Posing as one of Robin Hood’s thieves to avoid the wrath of the evil Thief Taker Lord Gisbourne, Scarlet has kept her identity secret from all of Nottinghamshire. Only the Hood and his band know the truth: the agile thief posing as a whip of a boy is actually a fearless young woman with a secret past. Helping the people of Nottingham outwit the corrupt Sheriff of Nottingham could cost Scarlet her life as Gisbourne closes in.

It’s only her fierce loyalty to Robin—whose quick smiles and sharp temper have the rare power to unsettle her—that keeps Scarlet going and makes this fight worth dying for.


Scarlet is a retelling of the legend of Robin Hood, but rather than focusing on Robin himself, A.C. Gaughen chooses to shine the limelight on Will Scarlet, a member of Robin Hood's merry men in the original tale.

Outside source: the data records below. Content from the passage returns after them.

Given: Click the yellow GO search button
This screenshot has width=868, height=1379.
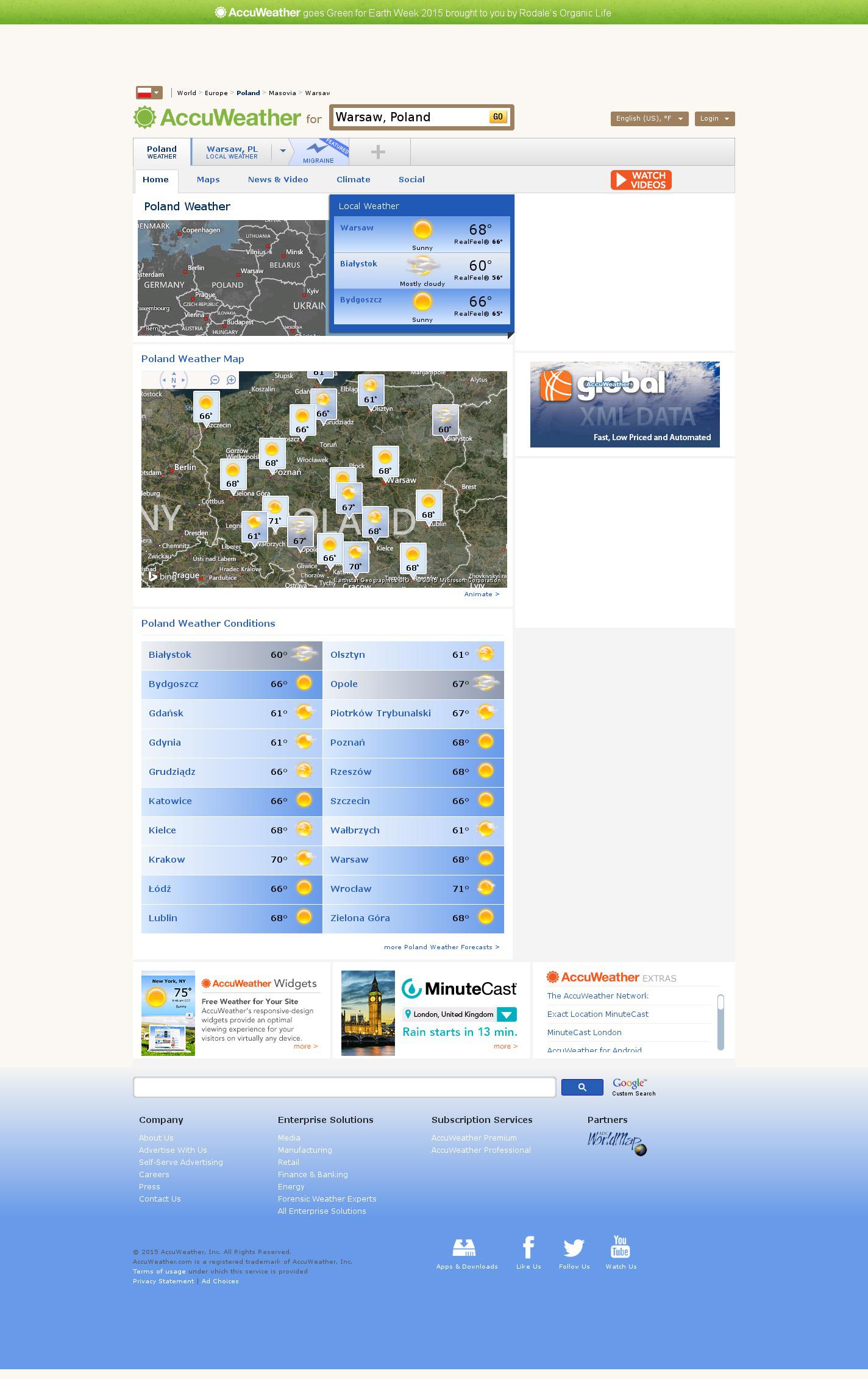Looking at the screenshot, I should pos(498,117).
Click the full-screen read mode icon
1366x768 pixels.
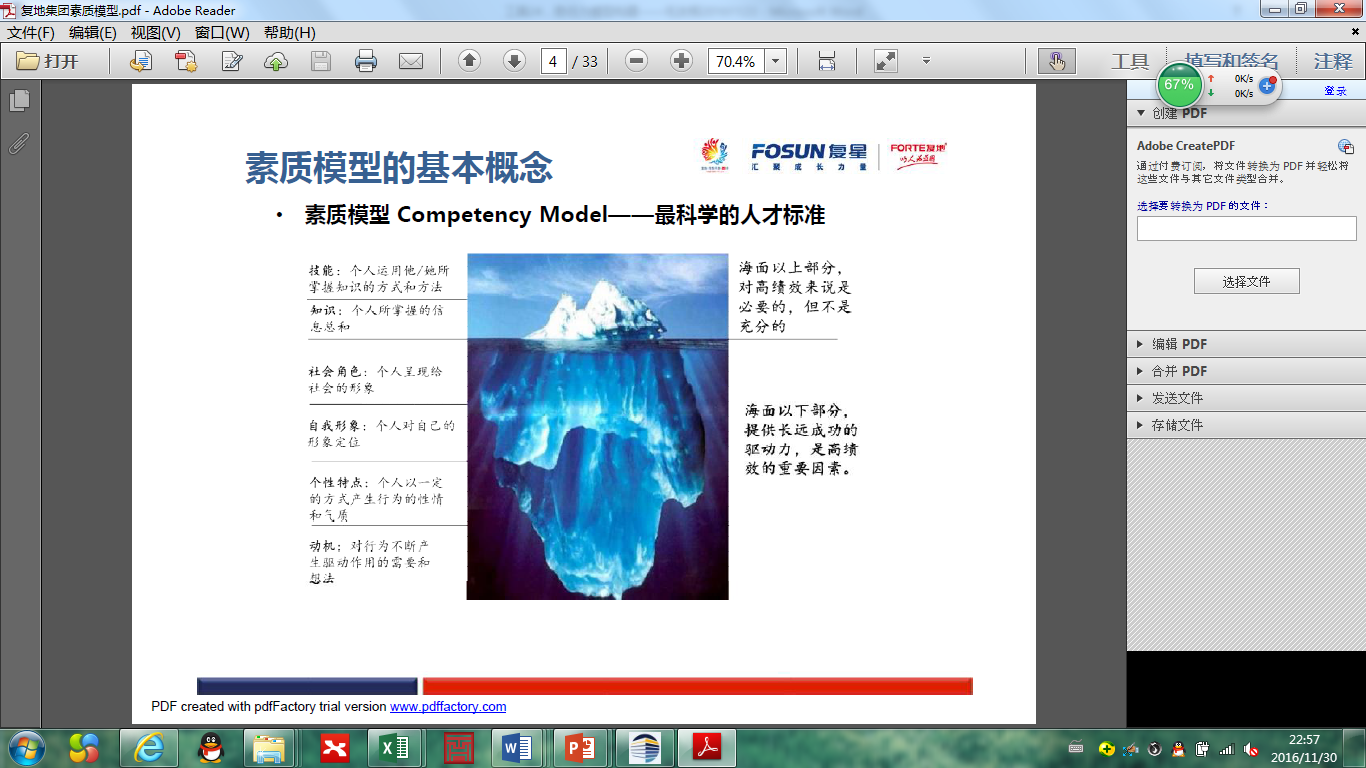coord(885,61)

Gaughen modifies all of the characters in ways that enhance the story and lends an original touch to a classic tale. All three of the main characters, Scarlet, Robin, and John, are likable and well written. Scarlet proves herself to be independent and determined, Robin fulfills his role as a hero to the core, and John displays a caring and loving side to complement his playful ways. However, like all believable and realistic characters, our heroine and heroes are flawed. For example, Scarlet has a split personality in some cases; she leads John on one day but shuts him down the next without any explanation.

I didn't really favor the writing style, since it is told through Scarlet's point of view, and she speaks in poor grammar and uses an abundance of slang words. Although I was annoyed with this at first, the explanation that comes in the later part of the story explains it well. The writing contributes to Scarlet's character and is a part of who she is, which makes the prose much more tolerable and understandable.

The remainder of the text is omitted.